The required result is an exact copy of the lines from the one containing "Click the glowing floor grate in the panorama" to the last line of the records, both ends included, without pictures.

[Task inputs — start]

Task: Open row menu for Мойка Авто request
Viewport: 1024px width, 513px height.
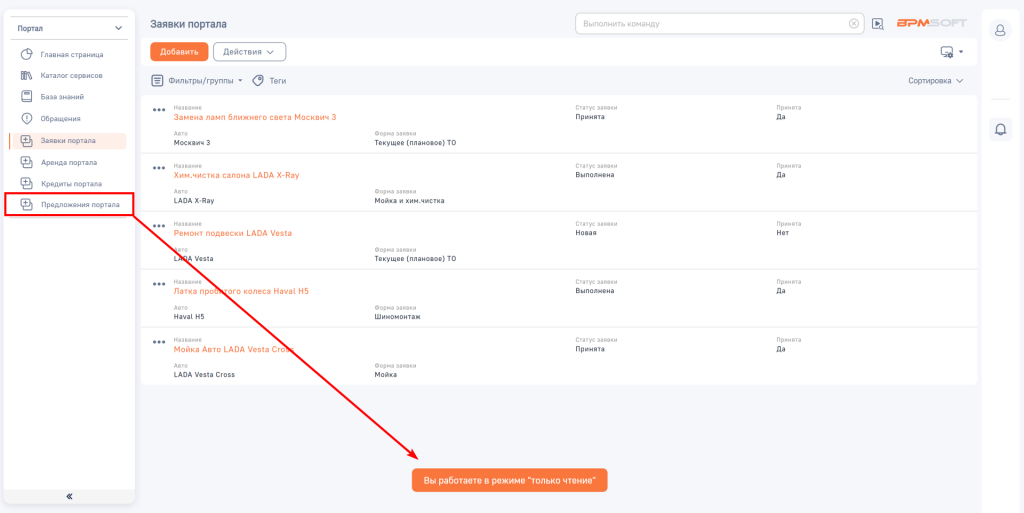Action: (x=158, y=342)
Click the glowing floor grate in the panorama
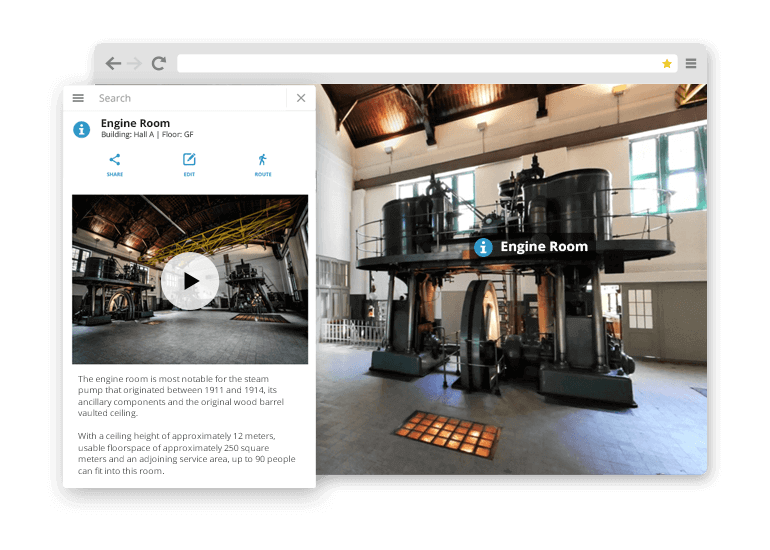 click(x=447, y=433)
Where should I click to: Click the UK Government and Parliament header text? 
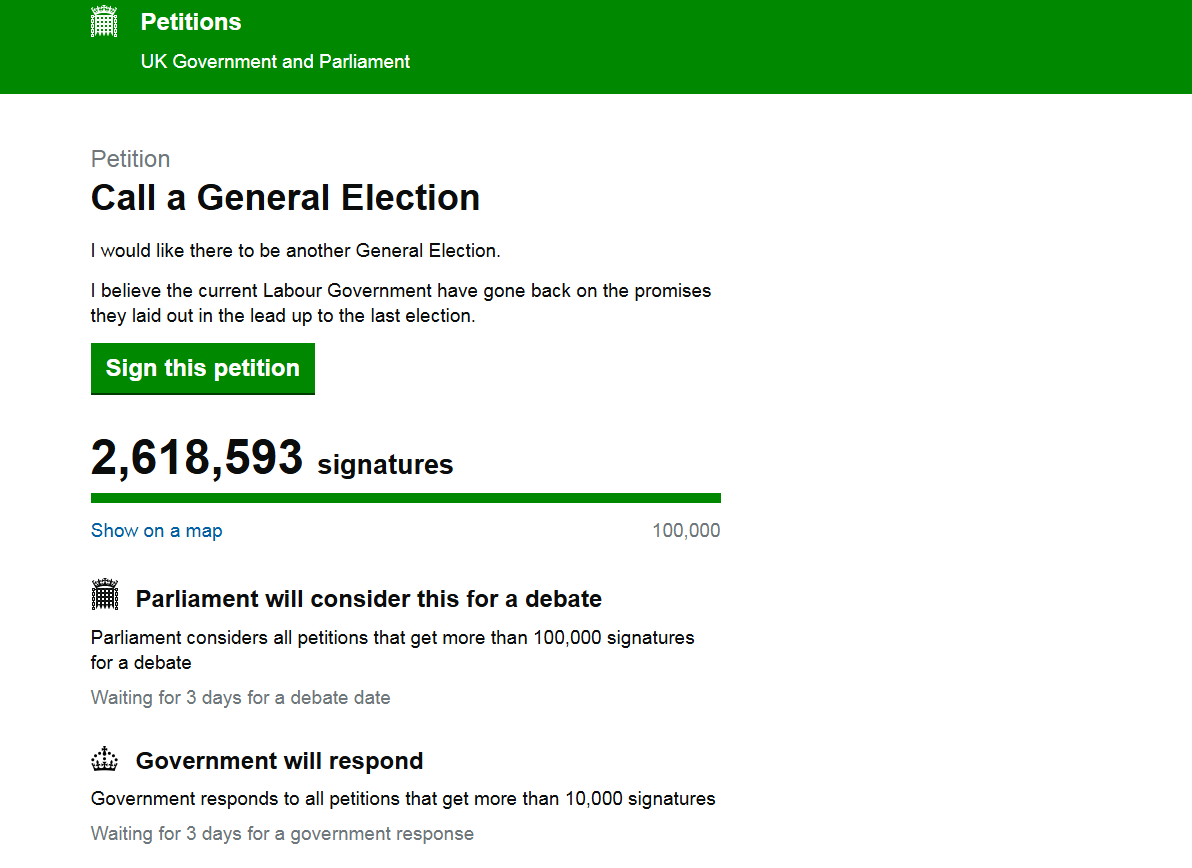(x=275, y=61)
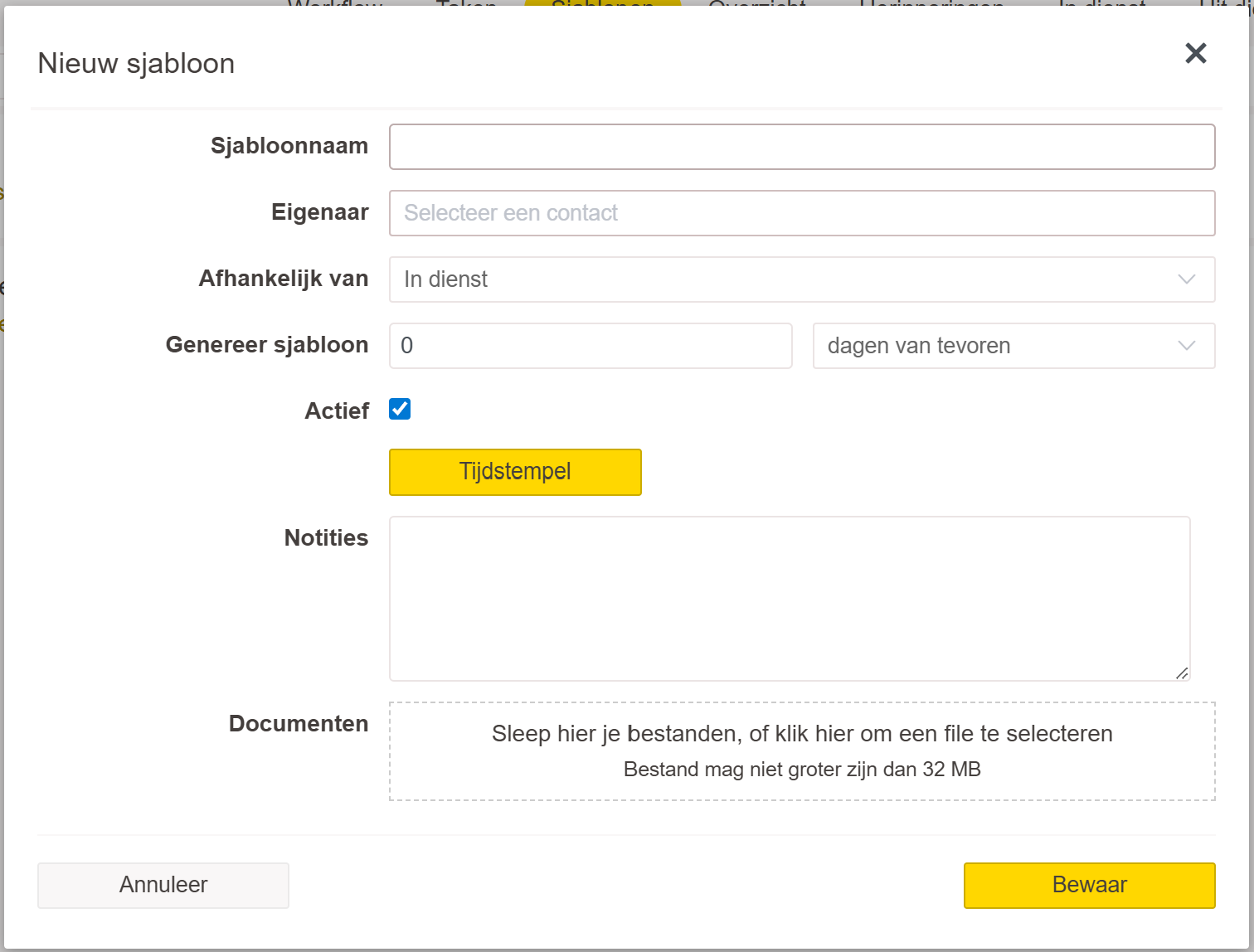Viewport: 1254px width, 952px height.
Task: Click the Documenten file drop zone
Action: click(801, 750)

[Task inputs — finish]

# Output for this exercise:
Click the glowing floor grate in the panorama
 click(x=447, y=433)
Where should I click to: Click the UK Government and Parliament header text? 
(x=275, y=61)
Viewport: 1254px width, 952px height.
Task: Click the Documenten file drop zone
Action: click(801, 750)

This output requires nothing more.